Paul is an engineer/scientist (Bachelor of Science, Electrical Engineering and Computer Science, Princeton University, 1985; senior research in the Department of Physics). He is also an attorney (Juris Doctor, George Mason University, 1993; GMU Distinguished Achievement Award, 2001). In 2023, Paul was awarded the degree of Honorary Doctor of Humane Letters by George Mason University.
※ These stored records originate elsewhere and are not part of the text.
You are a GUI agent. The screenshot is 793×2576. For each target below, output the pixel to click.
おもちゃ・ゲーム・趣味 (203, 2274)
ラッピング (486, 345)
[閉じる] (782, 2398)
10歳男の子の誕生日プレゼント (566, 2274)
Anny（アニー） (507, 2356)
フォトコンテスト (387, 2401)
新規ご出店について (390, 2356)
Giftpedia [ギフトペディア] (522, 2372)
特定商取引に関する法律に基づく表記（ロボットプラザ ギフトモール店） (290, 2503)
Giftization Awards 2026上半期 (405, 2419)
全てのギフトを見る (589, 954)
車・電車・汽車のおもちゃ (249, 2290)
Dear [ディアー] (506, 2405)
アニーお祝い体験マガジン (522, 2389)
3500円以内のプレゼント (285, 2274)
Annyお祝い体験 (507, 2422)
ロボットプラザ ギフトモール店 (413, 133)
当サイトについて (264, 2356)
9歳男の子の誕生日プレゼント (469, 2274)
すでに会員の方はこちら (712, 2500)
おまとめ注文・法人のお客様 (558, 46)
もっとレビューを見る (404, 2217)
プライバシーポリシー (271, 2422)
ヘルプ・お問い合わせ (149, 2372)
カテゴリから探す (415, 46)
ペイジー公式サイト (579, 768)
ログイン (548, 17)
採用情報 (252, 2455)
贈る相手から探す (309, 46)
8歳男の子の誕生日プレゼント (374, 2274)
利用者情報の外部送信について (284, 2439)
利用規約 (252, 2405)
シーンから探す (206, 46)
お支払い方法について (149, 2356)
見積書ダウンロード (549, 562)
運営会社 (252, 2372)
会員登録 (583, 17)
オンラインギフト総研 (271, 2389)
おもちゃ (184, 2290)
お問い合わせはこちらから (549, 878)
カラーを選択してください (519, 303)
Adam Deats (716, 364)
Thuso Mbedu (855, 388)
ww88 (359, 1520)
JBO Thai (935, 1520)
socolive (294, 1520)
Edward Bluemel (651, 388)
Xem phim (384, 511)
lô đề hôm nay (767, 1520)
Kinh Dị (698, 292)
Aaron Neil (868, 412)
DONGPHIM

A global vice president at Amazon.com for 23 years, most recently Vice President for Global Innovation Policy and Communications, Paul was a leader in Amazon’s culture of innovation, and he represented Amazon to external organizations and internal colleagues worldwide. The founder of Amazon’s global public policy organization, Paul built and led this organization and served as the company’s Vice President for Global Public Policy from February 2000 to May 2016. Paul has testified before the United States Congress over 30 times and many dozens of times before other policymaking bodies around the world. He has delivered hundreds of speeches and media interviews.

In 2013, Paul chaired the technical subcommittee of the US Federal Aviation Administration’s advisory committee that recommended allowing commercial airline passengers to use portable electronics during taxi, takeoff, and landing. Prior to the recommendation from Paul’s subcommittee, airline passengers around the world were barred from using electronic devices during taxi, takeoff, and landing; today electronic devices may be used gate to gate. Paul is an inventor named in three patents.

Formerly a partner in the law firm of Wiley, Rein & Fielding, Paul previously served as the Senior Legal Advisor to a commissioner of the US Federal Communications Commission, and as Intel’s Manager of Telecommunications and Computer Technology Policy. In the mid-1990s, he co-founded and led the computer industry’s Internet Access Coalition, which included Intel, Microsoft, and IBM, and which successfully blocked the imposition of telecom access charges on Internet access. In the early 1990s, he was the assistant to the chairman of the Emmy Award-winning FCC Advisory Committee on Advanced Television Service, which established the system that underlies modern TV and computer displays.

Paul serves on the Advisory Board of the Smithsonian Libraries and Archives (where he co-chairs the Board’s Advancement Committee); the Board of Trustees of the Inova Health System; George Mason University’s President’s Innovation Advisory Council; the Advisory Board of the Smithsonian-Mason School of Conservation; the President’s Future of Work Business Advisory Committee at the Northern Virginia Community College; and the Board of the Northern Virginia Chamber of Commerce and on the Chamber’s Strategic Leadership Board of Advisors. For three years ending in mid-2024, Paul chairs the Board of the foundation for Thomas Jefferson High School for Science and Technology (TJHSST), a nationally top-ranked STEM-focused public school in Northern Virginia.

Paul is an FCC-licensed amateur radio operator at the highest level (Amateur Extra Class, Call Sign KO4EUR). He also is a keel sailboat skipper certified by both the United States Sailing Association (US Sailing) and the American Sailing Association (ASA). He and his family live in the United States near Washington, DC.